That’s because of true price discovery, which is the true market value of a piece of land or any item up for sale. Bidders all have the same opportunity to preview the property, review the literature and make an informed decision prior to the auction.
“They compete on a level playing field because the terms are always the same,” says Gehres. “Everyone’s equal.”
Purchasing and closing dates for regular real estate transactions can stretch for months at time, delayed for a variety of reasons. Auctions eliminate that part of the process and essentially create fair competition for a known item for a specific amount of time.
“Farmland and real estate auctions are ideal for sellers who want the sale to happen on their own terms and schedule,” says Johnny Klemme, a salutatorian from the Reppert Auction School (the top auctioneer school in the country) and NAA member. “We set the sale date, we set the terms and select the type of auction that provides the most value to the seller.”
There is also a level of transparency since purchase prices are negotiated during the event and once it is agreed upon by all parties – as in the highest bidder has won – that purchase is completed the same day, providing real-time response to bids. There are no extras that must occur after the sale like inspections or contingencies.
“The terms of sale are known upfront,” says Klemme. “And you close on the deal within 30 days or less.” Buyers have the opportunity to do inspections or visit open houses on their own terms ahead of the sale and know what they are buying beforehand. This both speeds up the process and gives more transparency, clarity and confidence.
So, what makes an auctioneer, well, good?
Experience, says Gehres, who points out that anyone can learn the auctioneer’s chant; however, knowing how to use that chant to actually move the merchandise at the prices the seller wants can take several years to learn – even if you complete the auctioneer coursework at one of the many reputable schools and pass the certificate test. Many states even require auctioneers to complete an apprenticeship before going off on their own.

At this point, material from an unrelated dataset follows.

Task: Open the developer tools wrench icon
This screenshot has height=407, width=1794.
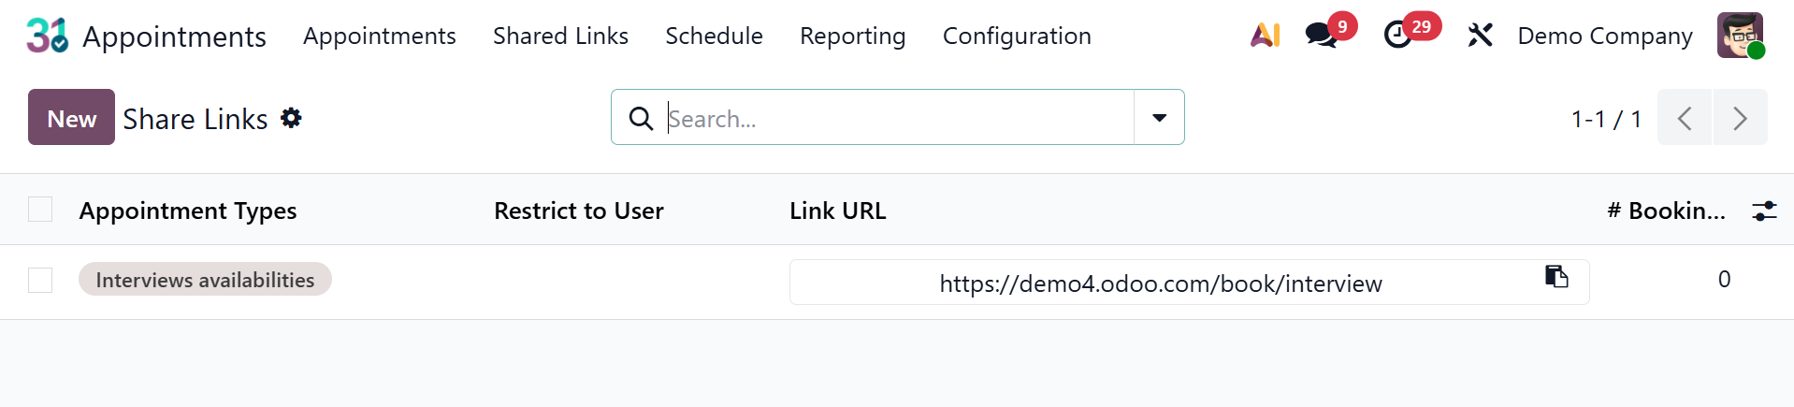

Understanding how to read a crowd not only benefits the sellers (and buyers!), but also showcases an auctioneer’s abilities and helps to establish the credibility necessary to build trust and clientele.
There’s also an unspoken rule that you typically don’t sell the best item or asset first.
“Everything that you’re going to sell, you want to lay out like a bell curve,” says Gehres. “You’re going to build up to a crescendo of value and then go down the backside.”
Time is also something to keep in mind – a switch from the olden days of an auction being a day-long affair.
“In the 80s and 90s, it was very common to be there for breakfast, lunch and maybe even dinner,” says Gehres.
An experienced auctioneer also understands how certain auction items may be paired together even if that’s not how they’re originally advertised. For example, if someone is bidding on the farmhouse, often, they’ll also want the appliances and other miscellaneous items that could otherwise be sold separately.
For those who are driven to become auctioneers, a lot of that has to do with an overall enjoyment of what auctions are and the benefit to local communities.
“I’ve been around farm auctions my entire life and enjoy the process, energy and results (whether that’s selling or buying),” says Klemme. “Most importantly, for our clients, is that the auction method – whether it’s sealed bid, live auctions or online auctions – helps us provide a better level of service and client satisfaction for buyers and sellers.
“For our clients, selling land is often a once-in-a-lifetime transaction, selling farmland or real estate at auction is the best way to have certainty, transparency and truly maximize the value.”